__Materials provided__.

Start of Block

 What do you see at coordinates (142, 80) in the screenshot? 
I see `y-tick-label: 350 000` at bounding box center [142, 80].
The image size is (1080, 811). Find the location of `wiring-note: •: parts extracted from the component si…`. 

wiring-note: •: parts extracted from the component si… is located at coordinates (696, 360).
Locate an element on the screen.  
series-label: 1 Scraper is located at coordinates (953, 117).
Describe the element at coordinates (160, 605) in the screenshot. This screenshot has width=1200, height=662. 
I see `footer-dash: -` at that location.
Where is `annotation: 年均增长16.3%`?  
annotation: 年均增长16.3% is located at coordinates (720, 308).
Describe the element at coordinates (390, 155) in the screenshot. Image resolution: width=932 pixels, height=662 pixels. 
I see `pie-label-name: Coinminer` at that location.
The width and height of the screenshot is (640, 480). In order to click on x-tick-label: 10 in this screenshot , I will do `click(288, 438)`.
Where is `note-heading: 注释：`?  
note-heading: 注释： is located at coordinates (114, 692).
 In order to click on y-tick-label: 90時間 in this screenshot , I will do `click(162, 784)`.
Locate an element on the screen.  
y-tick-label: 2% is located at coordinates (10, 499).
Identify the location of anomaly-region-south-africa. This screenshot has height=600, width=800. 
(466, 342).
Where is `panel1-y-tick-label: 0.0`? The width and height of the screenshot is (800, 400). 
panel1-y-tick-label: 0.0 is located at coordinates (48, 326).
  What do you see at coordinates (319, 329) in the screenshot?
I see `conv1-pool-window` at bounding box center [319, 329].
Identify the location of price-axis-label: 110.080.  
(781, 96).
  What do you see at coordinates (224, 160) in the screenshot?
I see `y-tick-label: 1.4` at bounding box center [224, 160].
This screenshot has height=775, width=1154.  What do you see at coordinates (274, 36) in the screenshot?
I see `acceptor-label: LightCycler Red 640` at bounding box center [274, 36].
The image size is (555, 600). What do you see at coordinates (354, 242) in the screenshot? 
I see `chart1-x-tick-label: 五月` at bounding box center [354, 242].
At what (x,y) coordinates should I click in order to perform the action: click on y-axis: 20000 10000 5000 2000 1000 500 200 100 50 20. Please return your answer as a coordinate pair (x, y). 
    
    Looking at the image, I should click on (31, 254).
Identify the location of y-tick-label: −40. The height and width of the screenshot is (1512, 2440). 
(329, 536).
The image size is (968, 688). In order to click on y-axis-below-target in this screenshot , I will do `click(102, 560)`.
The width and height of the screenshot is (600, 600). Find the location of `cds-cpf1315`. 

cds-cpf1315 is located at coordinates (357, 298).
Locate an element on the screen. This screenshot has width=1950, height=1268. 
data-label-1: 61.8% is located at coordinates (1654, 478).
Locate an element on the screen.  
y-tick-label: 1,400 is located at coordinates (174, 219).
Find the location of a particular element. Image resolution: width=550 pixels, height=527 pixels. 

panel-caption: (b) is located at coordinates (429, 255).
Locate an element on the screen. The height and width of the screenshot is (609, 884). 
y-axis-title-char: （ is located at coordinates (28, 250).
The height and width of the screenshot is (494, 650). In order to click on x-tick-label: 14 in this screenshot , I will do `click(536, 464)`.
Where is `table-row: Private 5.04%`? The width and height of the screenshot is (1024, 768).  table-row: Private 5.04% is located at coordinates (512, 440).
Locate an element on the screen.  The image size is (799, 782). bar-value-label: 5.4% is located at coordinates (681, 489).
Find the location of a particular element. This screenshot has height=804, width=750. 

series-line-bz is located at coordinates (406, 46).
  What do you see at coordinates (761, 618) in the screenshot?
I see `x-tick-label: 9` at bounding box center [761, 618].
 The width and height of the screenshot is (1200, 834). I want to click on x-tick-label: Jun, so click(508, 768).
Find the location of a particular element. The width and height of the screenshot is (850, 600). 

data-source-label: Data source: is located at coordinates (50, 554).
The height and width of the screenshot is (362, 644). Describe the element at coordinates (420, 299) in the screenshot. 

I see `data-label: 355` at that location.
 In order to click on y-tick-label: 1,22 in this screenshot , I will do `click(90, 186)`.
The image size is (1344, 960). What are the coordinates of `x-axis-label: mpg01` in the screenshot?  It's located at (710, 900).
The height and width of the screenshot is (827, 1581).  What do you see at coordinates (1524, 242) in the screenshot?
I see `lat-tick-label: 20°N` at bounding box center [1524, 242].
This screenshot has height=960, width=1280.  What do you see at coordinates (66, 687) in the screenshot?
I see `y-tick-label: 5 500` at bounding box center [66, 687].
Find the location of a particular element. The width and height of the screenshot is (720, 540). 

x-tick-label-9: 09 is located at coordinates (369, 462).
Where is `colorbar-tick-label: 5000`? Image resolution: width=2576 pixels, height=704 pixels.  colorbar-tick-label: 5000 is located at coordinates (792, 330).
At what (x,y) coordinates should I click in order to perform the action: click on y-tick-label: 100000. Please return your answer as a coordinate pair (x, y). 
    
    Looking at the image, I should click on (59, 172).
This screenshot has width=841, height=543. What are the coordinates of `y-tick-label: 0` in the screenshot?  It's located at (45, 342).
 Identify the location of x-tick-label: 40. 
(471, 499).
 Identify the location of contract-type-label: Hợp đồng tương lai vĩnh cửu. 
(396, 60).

End of Block

__Goal of the exercise__. Please reproduce all of the lines above verbatim, without changing anything.

__Exercise answer__.
 What do you see at coordinates (142, 80) in the screenshot? 
I see `y-tick-label: 350 000` at bounding box center [142, 80].
The image size is (1080, 811). Find the location of `wiring-note: •: parts extracted from the component si…`. 

wiring-note: •: parts extracted from the component si… is located at coordinates (696, 360).
Locate an element on the screen.  
series-label: 1 Scraper is located at coordinates (953, 117).
Describe the element at coordinates (160, 605) in the screenshot. This screenshot has width=1200, height=662. 
I see `footer-dash: -` at that location.
Where is `annotation: 年均增长16.3%`?  
annotation: 年均增长16.3% is located at coordinates (720, 308).
Describe the element at coordinates (390, 155) in the screenshot. Image resolution: width=932 pixels, height=662 pixels. 
I see `pie-label-name: Coinminer` at that location.
The width and height of the screenshot is (640, 480). In order to click on x-tick-label: 10 in this screenshot , I will do `click(288, 438)`.
Where is `note-heading: 注释：`?  
note-heading: 注释： is located at coordinates (114, 692).
 In order to click on y-tick-label: 90時間 in this screenshot , I will do `click(162, 784)`.
Locate an element on the screen.  
y-tick-label: 2% is located at coordinates (10, 499).
Identify the location of anomaly-region-south-africa. This screenshot has height=600, width=800. 
(466, 342).
Where is `panel1-y-tick-label: 0.0`? The width and height of the screenshot is (800, 400). 
panel1-y-tick-label: 0.0 is located at coordinates (48, 326).
  What do you see at coordinates (319, 329) in the screenshot?
I see `conv1-pool-window` at bounding box center [319, 329].
Identify the location of price-axis-label: 110.080.  
(781, 96).
  What do you see at coordinates (224, 160) in the screenshot?
I see `y-tick-label: 1.4` at bounding box center [224, 160].
This screenshot has height=775, width=1154.  What do you see at coordinates (274, 36) in the screenshot?
I see `acceptor-label: LightCycler Red 640` at bounding box center [274, 36].
The image size is (555, 600). What do you see at coordinates (354, 242) in the screenshot? 
I see `chart1-x-tick-label: 五月` at bounding box center [354, 242].
At what (x,y) coordinates should I click in order to perform the action: click on y-axis: 20000 10000 5000 2000 1000 500 200 100 50 20. Please return your answer as a coordinate pair (x, y). 
    
    Looking at the image, I should click on (31, 254).
Identify the location of y-tick-label: −40. The height and width of the screenshot is (1512, 2440). 
(329, 536).
The image size is (968, 688). In order to click on y-axis-below-target in this screenshot , I will do `click(102, 560)`.
The width and height of the screenshot is (600, 600). Find the location of `cds-cpf1315`. 

cds-cpf1315 is located at coordinates (357, 298).
Locate an element on the screen. This screenshot has width=1950, height=1268. 
data-label-1: 61.8% is located at coordinates (1654, 478).
Locate an element on the screen.  
y-tick-label: 1,400 is located at coordinates (174, 219).
Find the location of a particular element. Image resolution: width=550 pixels, height=527 pixels. 

panel-caption: (b) is located at coordinates (429, 255).
Locate an element on the screen. The height and width of the screenshot is (609, 884). 
y-axis-title-char: （ is located at coordinates (28, 250).
The height and width of the screenshot is (494, 650). In order to click on x-tick-label: 14 in this screenshot , I will do `click(536, 464)`.
Where is `table-row: Private 5.04%`? The width and height of the screenshot is (1024, 768).  table-row: Private 5.04% is located at coordinates (512, 440).
Locate an element on the screen.  The image size is (799, 782). bar-value-label: 5.4% is located at coordinates (681, 489).
Find the location of a particular element. This screenshot has height=804, width=750. 

series-line-bz is located at coordinates (406, 46).
  What do you see at coordinates (761, 618) in the screenshot?
I see `x-tick-label: 9` at bounding box center [761, 618].
 The width and height of the screenshot is (1200, 834). I want to click on x-tick-label: Jun, so click(508, 768).
Find the location of a particular element. The width and height of the screenshot is (850, 600). 

data-source-label: Data source: is located at coordinates (50, 554).
The height and width of the screenshot is (362, 644). Describe the element at coordinates (420, 299) in the screenshot. 

I see `data-label: 355` at that location.
 In order to click on y-tick-label: 1,22 in this screenshot , I will do `click(90, 186)`.
The image size is (1344, 960). What are the coordinates of `x-axis-label: mpg01` in the screenshot?  It's located at (710, 900).
The height and width of the screenshot is (827, 1581).  What do you see at coordinates (1524, 242) in the screenshot?
I see `lat-tick-label: 20°N` at bounding box center [1524, 242].
This screenshot has height=960, width=1280.  What do you see at coordinates (66, 687) in the screenshot?
I see `y-tick-label: 5 500` at bounding box center [66, 687].
Find the location of a particular element. The width and height of the screenshot is (720, 540). 

x-tick-label-9: 09 is located at coordinates (369, 462).
Where is `colorbar-tick-label: 5000`? Image resolution: width=2576 pixels, height=704 pixels.  colorbar-tick-label: 5000 is located at coordinates (792, 330).
At what (x,y) coordinates should I click in order to perform the action: click on y-tick-label: 100000. Please return your answer as a coordinate pair (x, y). 
    
    Looking at the image, I should click on (59, 172).
This screenshot has width=841, height=543. What are the coordinates of `y-tick-label: 0` in the screenshot?  It's located at (45, 342).
 Identify the location of x-tick-label: 40. 
(471, 499).
 Identify the location of contract-type-label: Hợp đồng tương lai vĩnh cửu. 
(396, 60).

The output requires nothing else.